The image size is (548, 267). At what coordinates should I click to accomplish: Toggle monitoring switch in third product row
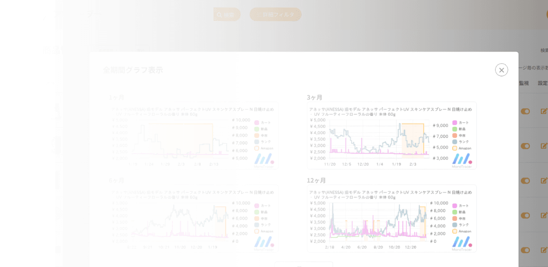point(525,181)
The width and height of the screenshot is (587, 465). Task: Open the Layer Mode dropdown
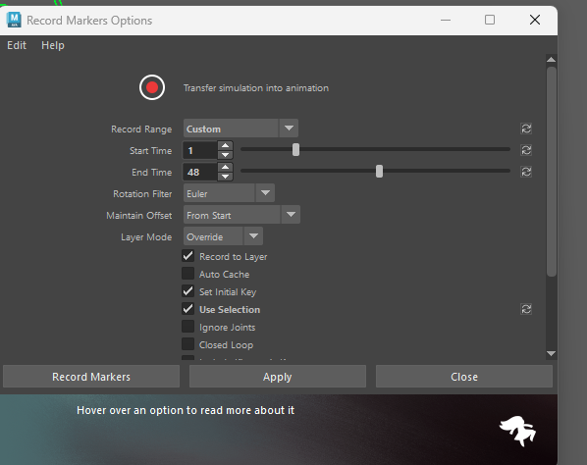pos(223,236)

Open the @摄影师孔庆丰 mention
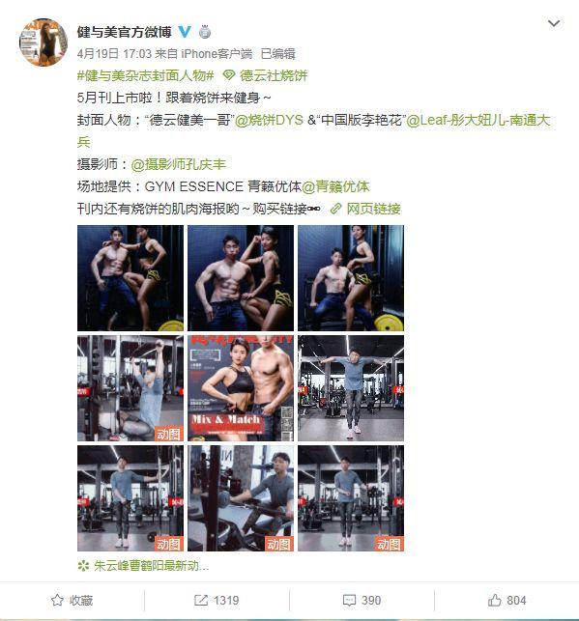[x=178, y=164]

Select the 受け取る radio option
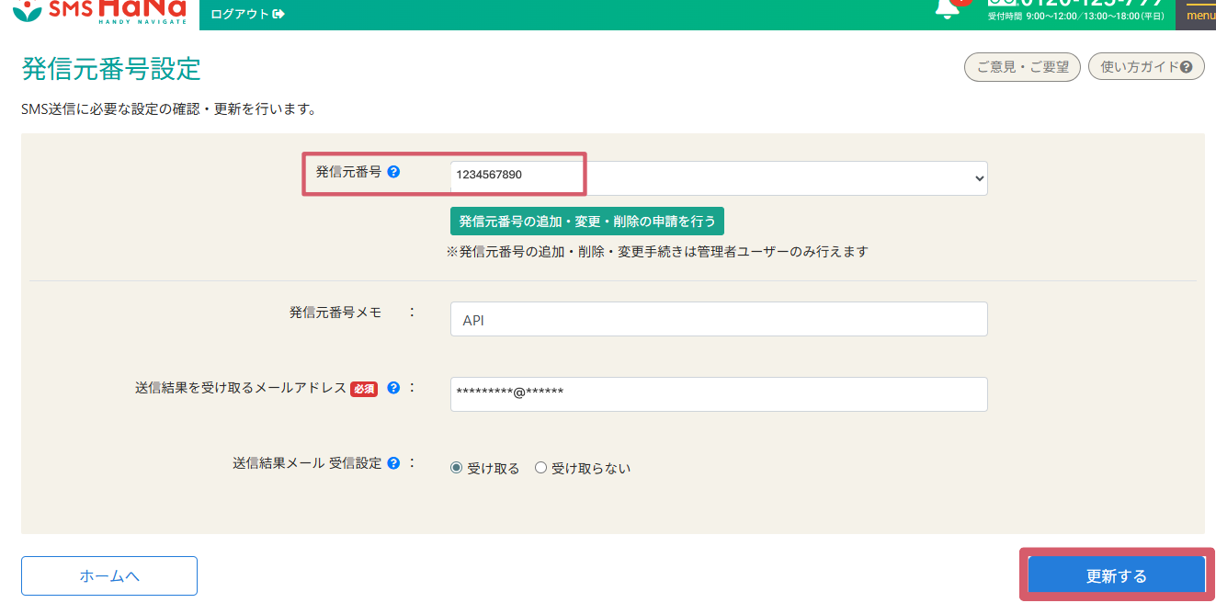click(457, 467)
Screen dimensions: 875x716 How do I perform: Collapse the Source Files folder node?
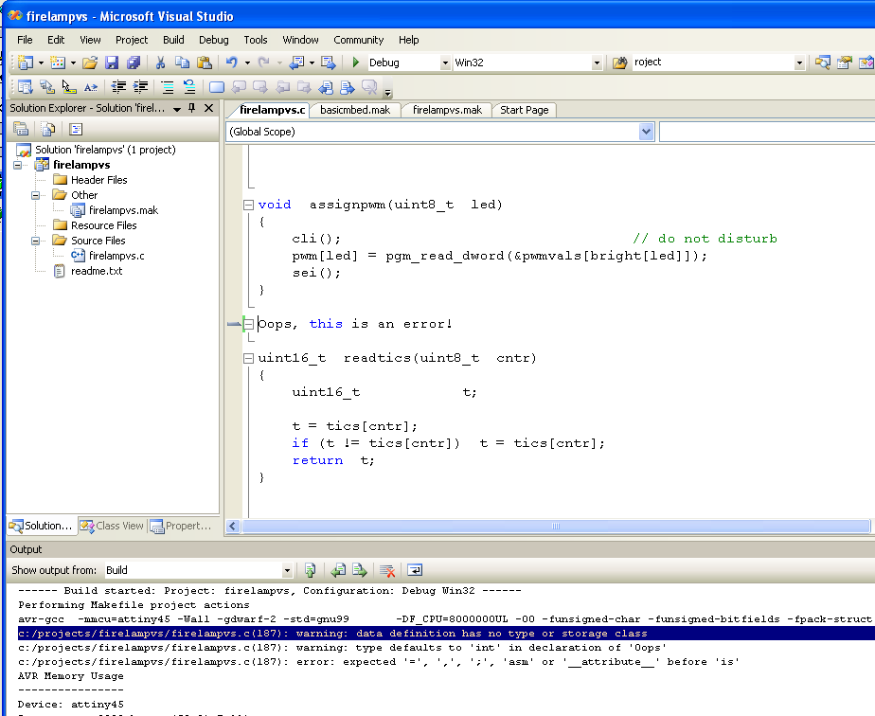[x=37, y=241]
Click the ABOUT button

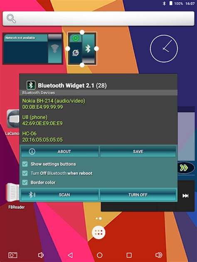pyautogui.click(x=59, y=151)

WHAT THE TASK REQUIRES:
What is needed is an exact repeat of every entry above, with the pictures left out.

RESULT FOR THIS TASK:
The image size is (548, 267). At what coordinates should I click to accomplish: Toggle monitoring switch in third product row
point(525,181)
The width and height of the screenshot is (587, 465). Task: Open the Layer Mode dropdown
pos(223,236)

Open the @摄影师孔庆丰 mention
[x=178, y=164]

Select the 受け取る radio option
click(457, 467)
Screen dimensions: 875x716 How do I perform: Collapse the Source Files folder node?
[x=37, y=241]
Click the ABOUT button

pyautogui.click(x=59, y=151)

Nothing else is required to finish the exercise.